__What you will do__. Can you duplicate every one of the records below line for line, keeping each character the same?

— start Information supplied —

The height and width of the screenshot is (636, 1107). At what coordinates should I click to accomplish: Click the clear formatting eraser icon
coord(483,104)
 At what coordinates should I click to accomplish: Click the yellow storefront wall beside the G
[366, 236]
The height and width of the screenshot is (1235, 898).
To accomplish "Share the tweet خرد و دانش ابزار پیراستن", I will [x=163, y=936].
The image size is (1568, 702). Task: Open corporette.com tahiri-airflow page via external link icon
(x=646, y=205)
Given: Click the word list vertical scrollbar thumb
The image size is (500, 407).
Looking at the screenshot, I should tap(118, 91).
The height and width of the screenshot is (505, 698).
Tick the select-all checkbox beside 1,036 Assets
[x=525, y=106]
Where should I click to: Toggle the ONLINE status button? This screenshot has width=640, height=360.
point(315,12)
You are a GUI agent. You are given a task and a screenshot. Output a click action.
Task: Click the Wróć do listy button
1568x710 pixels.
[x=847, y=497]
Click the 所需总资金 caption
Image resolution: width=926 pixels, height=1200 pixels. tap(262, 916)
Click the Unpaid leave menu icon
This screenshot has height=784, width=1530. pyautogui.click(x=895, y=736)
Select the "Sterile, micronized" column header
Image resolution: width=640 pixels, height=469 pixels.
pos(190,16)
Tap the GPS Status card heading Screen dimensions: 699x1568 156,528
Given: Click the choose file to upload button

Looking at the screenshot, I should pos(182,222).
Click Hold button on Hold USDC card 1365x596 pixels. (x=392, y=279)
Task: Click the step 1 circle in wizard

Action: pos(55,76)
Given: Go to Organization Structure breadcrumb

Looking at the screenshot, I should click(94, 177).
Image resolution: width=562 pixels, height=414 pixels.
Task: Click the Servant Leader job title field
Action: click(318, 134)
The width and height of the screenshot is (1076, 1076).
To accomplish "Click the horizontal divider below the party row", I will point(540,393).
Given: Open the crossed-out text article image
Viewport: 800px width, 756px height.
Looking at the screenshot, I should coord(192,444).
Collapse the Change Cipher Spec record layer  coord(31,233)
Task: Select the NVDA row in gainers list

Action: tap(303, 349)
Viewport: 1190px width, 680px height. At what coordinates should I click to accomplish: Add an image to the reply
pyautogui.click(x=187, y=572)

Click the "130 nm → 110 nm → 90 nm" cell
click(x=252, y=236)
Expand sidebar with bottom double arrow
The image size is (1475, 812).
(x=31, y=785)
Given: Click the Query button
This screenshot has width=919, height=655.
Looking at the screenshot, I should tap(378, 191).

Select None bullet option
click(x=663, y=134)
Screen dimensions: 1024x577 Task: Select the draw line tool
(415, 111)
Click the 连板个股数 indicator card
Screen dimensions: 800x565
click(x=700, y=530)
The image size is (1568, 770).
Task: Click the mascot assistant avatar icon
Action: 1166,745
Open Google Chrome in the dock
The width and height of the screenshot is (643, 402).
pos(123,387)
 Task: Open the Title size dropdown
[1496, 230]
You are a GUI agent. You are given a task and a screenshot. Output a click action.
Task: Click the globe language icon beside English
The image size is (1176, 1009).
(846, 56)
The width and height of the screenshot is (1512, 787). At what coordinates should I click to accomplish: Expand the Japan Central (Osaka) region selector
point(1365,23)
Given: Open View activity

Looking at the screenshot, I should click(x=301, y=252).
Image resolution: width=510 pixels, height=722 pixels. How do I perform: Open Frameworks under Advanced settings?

— end Information supplied —

__Result__.
The height and width of the screenshot is (636, 1107). At what coordinates should I click to accomplish: Click the clear formatting eraser icon
coord(483,104)
 At what coordinates should I click to accomplish: Click the yellow storefront wall beside the G
[366, 236]
The height and width of the screenshot is (1235, 898).
To accomplish "Share the tweet خرد و دانش ابزار پیراستن", I will [x=163, y=936].
The image size is (1568, 702). Task: Open corporette.com tahiri-airflow page via external link icon
(x=646, y=205)
Given: Click the word list vertical scrollbar thumb
The image size is (500, 407).
Looking at the screenshot, I should tap(118, 91).
The height and width of the screenshot is (505, 698).
Tick the select-all checkbox beside 1,036 Assets
[x=525, y=106]
Where should I click to: Toggle the ONLINE status button? This screenshot has width=640, height=360.
point(315,12)
You are a GUI agent. You are given a task and a screenshot. Output a click action.
Task: Click the Wróć do listy button
1568x710 pixels.
[x=847, y=497]
Click the 所需总资金 caption
Image resolution: width=926 pixels, height=1200 pixels. tap(262, 916)
Click the Unpaid leave menu icon
This screenshot has height=784, width=1530. pyautogui.click(x=895, y=736)
Select the "Sterile, micronized" column header
Image resolution: width=640 pixels, height=469 pixels.
pos(190,16)
Tap the GPS Status card heading Screen dimensions: 699x1568 156,528
Given: Click the choose file to upload button

Looking at the screenshot, I should pos(182,222).
Click Hold button on Hold USDC card 1365x596 pixels. (x=392, y=279)
Task: Click the step 1 circle in wizard

Action: pos(55,76)
Given: Go to Organization Structure breadcrumb

Looking at the screenshot, I should click(94, 177).
Image resolution: width=562 pixels, height=414 pixels.
Task: Click the Servant Leader job title field
Action: click(318, 134)
The width and height of the screenshot is (1076, 1076).
To accomplish "Click the horizontal divider below the party row", I will point(540,393).
Given: Open the crossed-out text article image
Viewport: 800px width, 756px height.
Looking at the screenshot, I should coord(192,444).
Collapse the Change Cipher Spec record layer  coord(31,233)
Task: Select the NVDA row in gainers list

Action: tap(303, 349)
Viewport: 1190px width, 680px height. At what coordinates should I click to accomplish: Add an image to the reply
pyautogui.click(x=187, y=572)

Click the "130 nm → 110 nm → 90 nm" cell
click(x=252, y=236)
Expand sidebar with bottom double arrow
The image size is (1475, 812).
(x=31, y=785)
Given: Click the Query button
This screenshot has width=919, height=655.
Looking at the screenshot, I should tap(378, 191).

Select None bullet option
click(x=663, y=134)
Screen dimensions: 1024x577 Task: Select the draw line tool
(415, 111)
Click the 连板个股数 indicator card
Screen dimensions: 800x565
click(x=700, y=530)
The image size is (1568, 770).
Task: Click the mascot assistant avatar icon
Action: 1166,745
Open Google Chrome in the dock
The width and height of the screenshot is (643, 402).
pos(123,387)
 Task: Open the Title size dropdown
[1496, 230]
You are a GUI agent. You are given a task and a screenshot. Output a click action.
Task: Click the globe language icon beside English
The image size is (1176, 1009).
(846, 56)
The width and height of the screenshot is (1512, 787). At what coordinates should I click to accomplish: Expand the Japan Central (Osaka) region selector
point(1365,23)
Given: Open View activity

Looking at the screenshot, I should click(x=301, y=252).
Image resolution: width=510 pixels, height=722 pixels. How do I perform: Open Frameworks under Advanced settings?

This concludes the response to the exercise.